(YOUR GOAL):
Please rewrite these items with "Instruction" swapped out for "Goal" everywhere it appears, leaving everything else unchanged.
--- Start of EXCERPTED DATA ---
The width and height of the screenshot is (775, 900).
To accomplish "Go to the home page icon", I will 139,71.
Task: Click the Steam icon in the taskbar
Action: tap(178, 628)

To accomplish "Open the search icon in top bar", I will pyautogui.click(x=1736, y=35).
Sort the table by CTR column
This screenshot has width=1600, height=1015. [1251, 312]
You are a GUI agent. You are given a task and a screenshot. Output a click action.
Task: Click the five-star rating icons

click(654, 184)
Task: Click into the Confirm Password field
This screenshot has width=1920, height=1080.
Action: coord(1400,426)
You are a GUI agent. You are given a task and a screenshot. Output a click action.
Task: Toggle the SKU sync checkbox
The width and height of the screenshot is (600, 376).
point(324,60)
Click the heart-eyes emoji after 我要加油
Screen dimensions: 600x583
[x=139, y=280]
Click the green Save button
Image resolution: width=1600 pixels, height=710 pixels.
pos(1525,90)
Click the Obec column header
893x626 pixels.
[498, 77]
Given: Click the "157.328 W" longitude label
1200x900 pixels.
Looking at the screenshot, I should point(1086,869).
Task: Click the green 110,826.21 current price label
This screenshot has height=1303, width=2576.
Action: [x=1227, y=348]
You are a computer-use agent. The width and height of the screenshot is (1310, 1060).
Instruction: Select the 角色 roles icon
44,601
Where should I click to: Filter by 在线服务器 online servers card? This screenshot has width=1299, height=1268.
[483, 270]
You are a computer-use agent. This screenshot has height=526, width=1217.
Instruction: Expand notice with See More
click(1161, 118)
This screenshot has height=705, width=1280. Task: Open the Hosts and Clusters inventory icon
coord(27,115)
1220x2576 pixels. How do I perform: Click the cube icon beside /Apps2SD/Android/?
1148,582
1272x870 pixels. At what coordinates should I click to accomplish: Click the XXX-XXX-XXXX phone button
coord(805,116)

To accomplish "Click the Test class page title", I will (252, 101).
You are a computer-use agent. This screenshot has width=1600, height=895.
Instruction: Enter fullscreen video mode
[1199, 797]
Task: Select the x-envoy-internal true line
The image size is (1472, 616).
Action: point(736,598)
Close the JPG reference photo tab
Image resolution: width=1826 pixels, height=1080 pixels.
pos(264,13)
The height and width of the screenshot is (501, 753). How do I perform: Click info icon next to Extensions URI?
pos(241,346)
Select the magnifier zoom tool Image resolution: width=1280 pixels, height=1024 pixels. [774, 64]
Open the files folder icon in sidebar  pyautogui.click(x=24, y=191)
--- End of EXCERPTED DATA ---
(TASK RESPONSE):
The width and height of the screenshot is (775, 900).
To accomplish "Go to the home page icon", I will 139,71.
Task: Click the Steam icon in the taskbar
Action: tap(178, 628)

To accomplish "Open the search icon in top bar", I will pyautogui.click(x=1736, y=35).
Sort the table by CTR column
This screenshot has width=1600, height=1015. [1251, 312]
You are a GUI agent. You are given a task and a screenshot. Output a click action.
Task: Click the five-star rating icons

click(654, 184)
Task: Click into the Confirm Password field
This screenshot has width=1920, height=1080.
Action: coord(1400,426)
You are a GUI agent. You are given a task and a screenshot. Output a click action.
Task: Toggle the SKU sync checkbox
The width and height of the screenshot is (600, 376).
point(324,60)
Click the heart-eyes emoji after 我要加油
Screen dimensions: 600x583
[x=139, y=280]
Click the green Save button
Image resolution: width=1600 pixels, height=710 pixels.
pos(1525,90)
Click the Obec column header
893x626 pixels.
[498, 77]
Given: Click the "157.328 W" longitude label
1200x900 pixels.
Looking at the screenshot, I should point(1086,869).
Task: Click the green 110,826.21 current price label
This screenshot has height=1303, width=2576.
Action: [x=1227, y=348]
You are a computer-use agent. The width and height of the screenshot is (1310, 1060).
Goal: Select the 角色 roles icon
44,601
Where should I click to: Filter by 在线服务器 online servers card? This screenshot has width=1299, height=1268.
[483, 270]
You are a computer-use agent. This screenshot has height=526, width=1217.
Goal: Expand notice with See More
click(1161, 118)
This screenshot has height=705, width=1280. Task: Open the Hosts and Clusters inventory icon
coord(27,115)
1220x2576 pixels. How do I perform: Click the cube icon beside /Apps2SD/Android/?
1148,582
1272x870 pixels. At what coordinates should I click to accomplish: Click the XXX-XXX-XXXX phone button
coord(805,116)

To accomplish "Click the Test class page title", I will (252, 101).
You are a computer-use agent. This screenshot has width=1600, height=895.
Goal: Enter fullscreen video mode
[1199, 797]
Task: Select the x-envoy-internal true line
The image size is (1472, 616).
Action: point(736,598)
Close the JPG reference photo tab
Image resolution: width=1826 pixels, height=1080 pixels.
pos(264,13)
The height and width of the screenshot is (501, 753). How do I perform: Click info icon next to Extensions URI?
pos(241,346)
Select the magnifier zoom tool Image resolution: width=1280 pixels, height=1024 pixels. [774, 64]
Open the files folder icon in sidebar  pyautogui.click(x=24, y=191)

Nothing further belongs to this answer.